SELECTED EXTRACT:
***

1907 Copa del Rey

Tournament details
- Country: Spain
- Teams: 5

Final positions
- Champions: Madrid FC (3rd title)
- Runners-up: Club Vizcaya

Tournament statistics
- Matches played: 11
- Goals scored: 38 (3.45 per match)
- Top goal scorer: Antonio Neyra (5 goals)

= 1907 Copa del Rey =

The Copa del Rey 1907 was the 5th staging of the Copa del Rey, the Spanish football cup competition.

The competition started on 24 March 1907, and concluded on 30 March 1907, with the Final Playoff, in which Madrid FC lifted the trophy for the third time in a row after beating Club Vizcaya 1–0 with a goal from Manuel Prast.

==Participants==
The tournament reached a new record for clubs participating.

Eleven teams registered to participate: FC Barcelona, Moderno of Guadalajara, Recreativo de Huelva, San Sebastián Recreation Club, Athletic de Madrid, Excelsior of Madrid, Hispania of Madrid, Madrid FC, Club Bizcaya (merger of Athletic Bilbao and Unión Atlética Vizcaína), Hamilton FC of Salamanca and Vigo FC. While the Catalan regional champion X Sporting Club was invited, but again declined to participate due to internal dissent and excessive travel costs.

***

INSTRUCTIONS:
**1.** In the 1907 Copa del Rey article, who scored the only goal of the Final Playoff?
**2.** Can you sum up the 1907 Copa del Rey article in two sentences?
**3.** Write what comes next in the 1907 Copa del Rey article, picking up right after its last sentence.

GIVEN INFORMATION:

***

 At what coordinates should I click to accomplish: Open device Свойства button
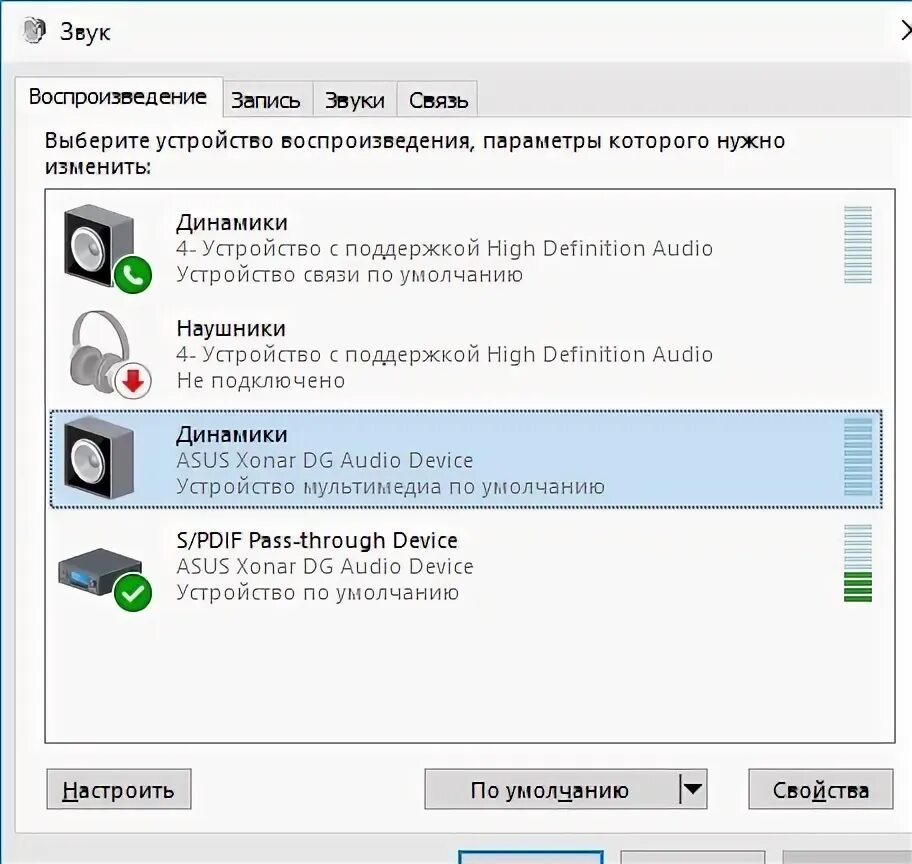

***

EXPECTED RESPONSES:
**1.** Manuel Prast scored it.

**2.** The 1907 Copa del Rey, the fifth staging of the Spanish football cup competition, ran from 24 to 30 March 1907 and ended with Madrid FC beating Club Vizcaya 1–0 in the Final Playoff to win the trophy for the third time in a row. The tournament set a new record for participating clubs, with eleven teams registering, while the Catalan champion X Sporting Club was invited but declined because of internal dissent and excessive travel costs.

**3.**
Of these eleven teams, FC Barcelona and San Sebastian RC withdrew before the draw, while Moderno Guadalajara had their entry rejected by the organizers. Under the rules of the time, the four teams from Madrid had to play a preliminary competition to choose one representative: Madrid FC won this competition to qualify.

Thus, five teams took part in the main tournament:
- Recreativo de Huelva
- Madrid FC
- Club Vizcaya
- Hamilton FC
- Vigo FC

==Group stage==

24 March 1907
Vigo FC 3-3 Huelva Recreation Club
  Vigo FC: Pepe Rodríguez 40', Wilfrid Hambly 60', 80'
  Huelva Recreation Club: ?, ?, ?

24 March 1907
Club Vizcaya 3-2 Madrid FC
  Club Vizcaya: Charles Simmons 60', 80', Alfonso Sena 75'
  Madrid FC: Federico Revuelto 50', Manuel Prast 65'

25 March 1907
Vigo FC 1-3 Madrid FC
  Vigo FC: Wilfrid Hambly 30'
  Madrid FC: José Giralt 20', Andrés Ocaña 40', Armando Giralt 70'

25 March 1907
Club Vizcaya 5-0 Hamilton FC
  Club Vizcaya: Hermenegildo García 10', Juan Goyoaga 51', Tomás Murga 59', Alfonso Sena 60', Charles Simmons 65'

27 March 1907
Hamilton FC 2-0 Huelva Recreation Club
  Hamilton FC: ?, ?

27 March 1907
Vigo FC 2-1 Club Vizcaya
  Vigo FC: Pepe Rodríguez 60', José María Abalo 80'
  Club Vizcaya: Hermenegildo García 70'

28 March 1907
Madrid FC 5-0 Hamilton FC
  Madrid FC: Armando Giralt 10', 70', Antonio Neyra 50', 55', 85'

28 March 1907
Club Vizcaya 4-0 Huelva Recreation Club
  Club Vizcaya: ?, ?, ?, ?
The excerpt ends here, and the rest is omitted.